Yes, that was my son who burped during church.

Believe me; I am very conscientious about not disturbing those around us.  We sit on the edge of the aisle, sandwiching our boy with special needs strategically in between us.  We bring gummies and writing utensils to help him make it quietly through the long service.

But there is only so much a mom can do.  Knowing when he will burp or if he will cover his mouth is one of those things out of my control.

The great thing about it was no one turned around to glare at us.

What a gift, for a special needs family to be able to attend church without being inhibited by the stares of people.  Every mom should be given the opportunity to figure out their mothering, without a disapproving audience.

My heart often goes out to the mom in the grocery store who has her hands full of little ones and the need to get her shopping done.  Every one of us can tell the story of our kids losing control in such a situation.

We are doing our best, we prepare strategies to help our kids manage the store outing, and then one of the kids loses it.  I watched it happen today.

It wasn’t her fault.  She was checking out of the store while her little girls still had it all together.  But the cashier was in training, moving terribly slowly and finally giving Mom the wrong change.

The rest of us in line were losing our patience, and so were those little ones.

Spontaneous combustion!  The girls began taunting each other, pulling on Mom’s leg, and Mom began to quietly lose her cool.

I looked for the opportunity to give her a smile.  I wanted her to know it is okay.

The problem for young moms is this, they all know everyone is watching-and judging-when their kids fall apart.  Do we really think we are helping her when we glare?

You know the feeling; your face becomes hot with embarrassment.  The more you try to control your kids in front of everyone, the worse it gets.

Sometimes we witness parents losing their cool because they are reacting to the pressure they perceive from others when the kids are falling apart.

Sister, what if we gave each other a break?  What if we graciously considered this mom really is doing the best she can?

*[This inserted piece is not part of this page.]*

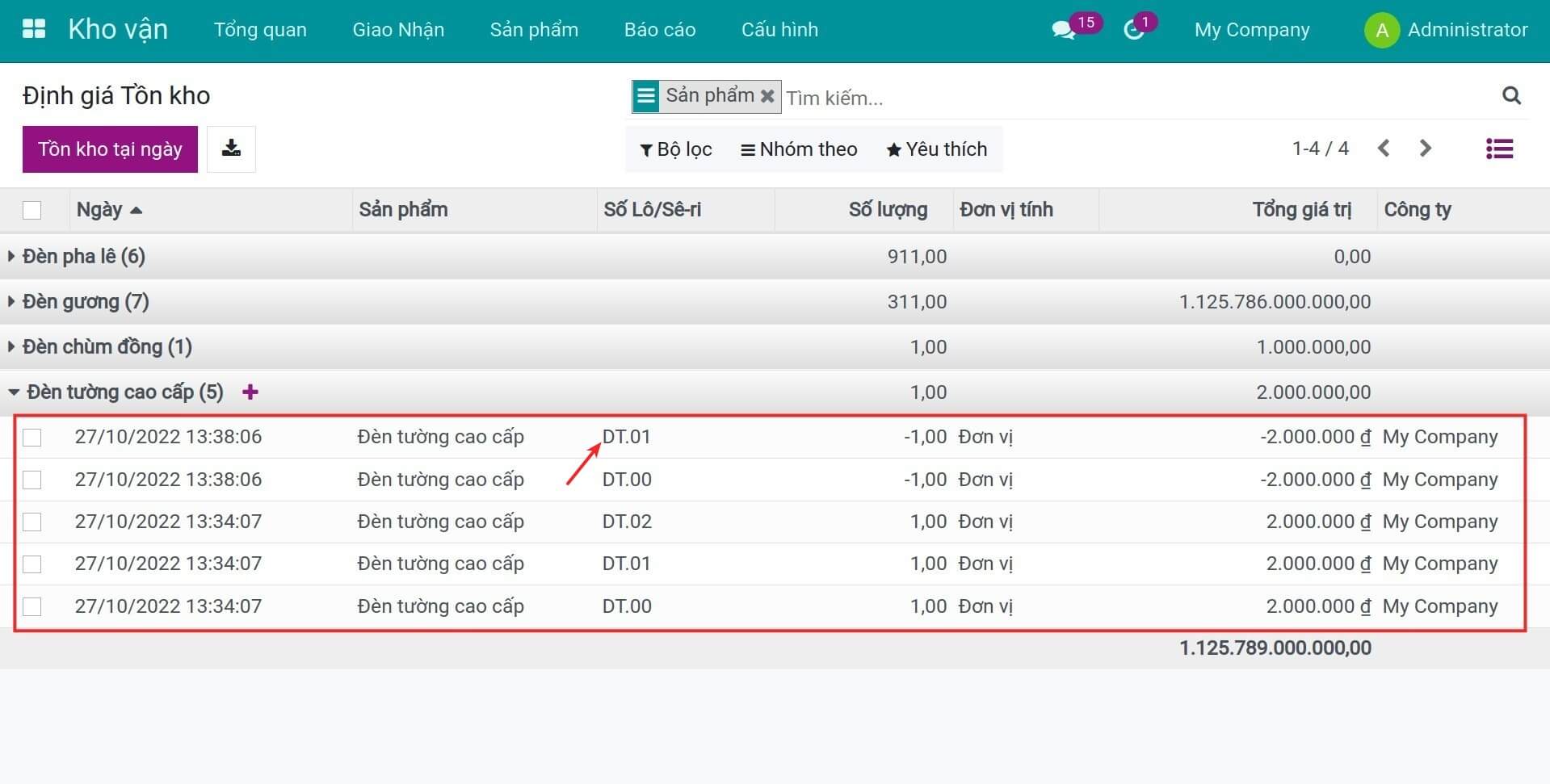Remove the Sản phẩm filter tag

767,97
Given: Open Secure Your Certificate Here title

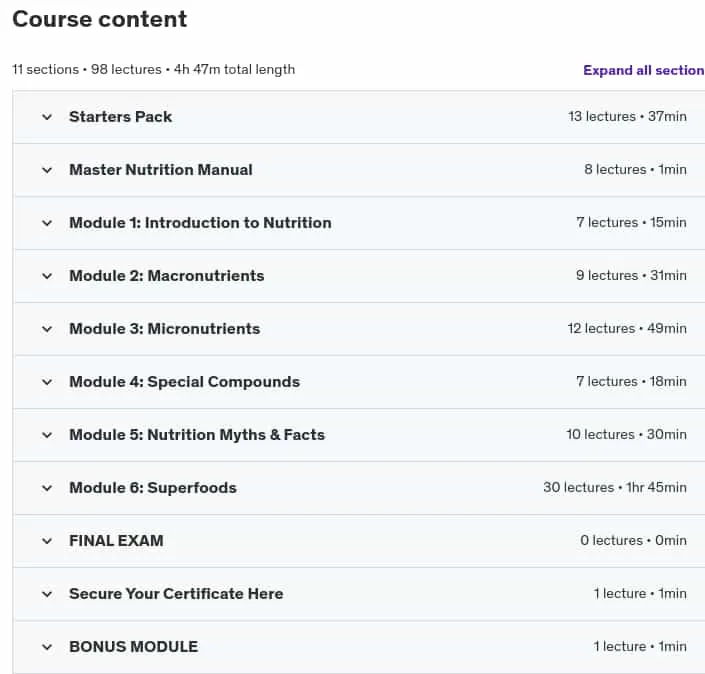Looking at the screenshot, I should click(x=176, y=594).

What if we considered the unknown situations that have factored into this mommy drama?

For instance, her child has an ear infection and won’t stop crying, but she needs to get to the store for milk and necessities.  Most of us have been there and could have used some support ourselves.

Just as the mom began to feel the stress of moving out of my way in line, I reached out to pat her back.  I said, “You are doing fine.  Don’t worry about me.”

She gave me a sigh and a little smile.

I hope one more Mom can shut out the noise of the disapproving crowd.

Walk tall my sister.  Keep trying your best at this mothering thing.